Tolbert’s Texas
About Services at 1-Man Church
Holy Trinity Episcopal Church
Dallas Morning News
Wednesday, 30 March 1955
Part 3, Page 3
By Frank X. Tolbert
Some years ago, Walter Dickson Adams was the only member of the Holy Trinity Episcopal Church in Forney, Texas. All the others had died or moved away.
Still, services continued at this beautiful church, an ornament of the town since 1901.
Young padres would come from Dallas to preach. Some Sundays, Adams, a small, keen-minded druggist-bank president-newspaperman, would bring a guest or two. Some Sundays, Adams, who is 82, would be a 1-man audience in the 150-capacity auditorium, solemnly listening to a full sermon.
“Now we have seven members and have bought an old section house from the T&P and we’re studying about using it for a parish house or Sunday school,” says Adams, a man who had an almost incredible diversity of successful careers.
Adams has been The Dallas News’ correspondent in Forney since September, 1887. And he has been both business agent and reporter for The News since August, 1893.
He has operated the Adams Drug Company in Forney since August, 1893, and one year he was president of the American Pharmaceutical Association.
He has been president of the Forney State Bank since 1939 and he was mayor of the town for a term starting in 1914.
Adams said he started off his career as correspondent of The News by getting a “royal dressing down” from the managing editor, Frank Doremus.
A mob hanged a man from a bois d’arc tree on Mustang Creek, about a mile and a half from Forney.

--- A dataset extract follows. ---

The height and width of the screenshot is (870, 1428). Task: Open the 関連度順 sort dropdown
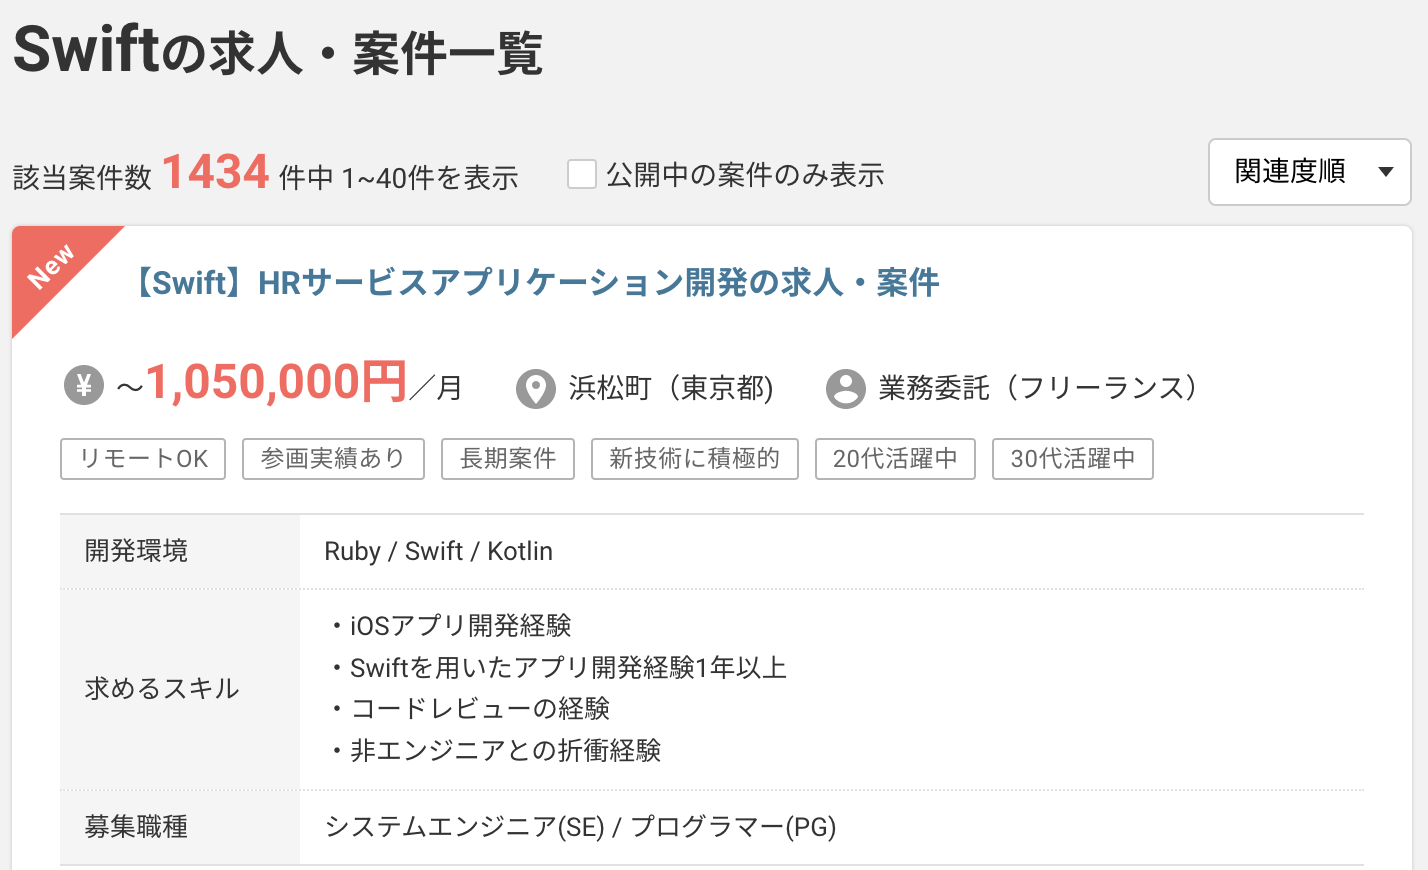(x=1310, y=172)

Adams didn’t send in a report. His excuse when Doremus jumped him was that he had no transportation to the scene. Back came these instructions:
“Rent a horse at the livery stable next time. We want you on the front row at all hangings in and around Forney.”

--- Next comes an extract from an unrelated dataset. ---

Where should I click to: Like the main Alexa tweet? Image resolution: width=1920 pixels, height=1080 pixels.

Adams says “that jacking up made me a better reporter. I don’t think I’ve been scooped since.”
He was born in Kemp, Texas on the last day of 1872. He worked as a printer’s devil in Kaufman at the age of 12 for $1 a month and a suit of store clothes at the end of six months service. He came to Forney in 1887 when “four mules couldn’t drag an empty wagon through the downtown street after a heavy rain had hit the blacklands.”
In June, 1889 he became the founder and editor of the Forney Tribune. He took an active interest in politics and his paper contain salty notices like this: “Don’t forget to come to the political meeting next Saturday. Be there, not with a knife up your sleeve, but fetch along a 20-pound bois d’arc club and an iron resolution to beat the stuffings out of anybody who mistakes you for a brainless jackass and presumes to ride you in the interest of some political boss or clique.”

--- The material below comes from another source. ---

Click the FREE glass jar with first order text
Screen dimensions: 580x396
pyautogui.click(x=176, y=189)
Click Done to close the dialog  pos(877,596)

Adams is a widower and has no children. He spends much of his time at the drug store, which has most of its original furnishings – and yet the atmosphere of the place is a thousand times too cheerful for there to be a museum feeling about the old drugstore.
He is an authority on the life of John Wien Forney, a Pennsylvania editor and railroad promoter, for whom the town was named when the railroad came in the 1870’s. Previously Forney was Brooklyn.
This 82-year-old bank president takes his duties as News agent very seriously: “I give it the same attention I would the biggest proposition that could be submitted to me. It’s partly a matter of sentiment with me.”
He has never had a soda fountain in the drug store.
“Soda fountains attract mice. I hate mice.”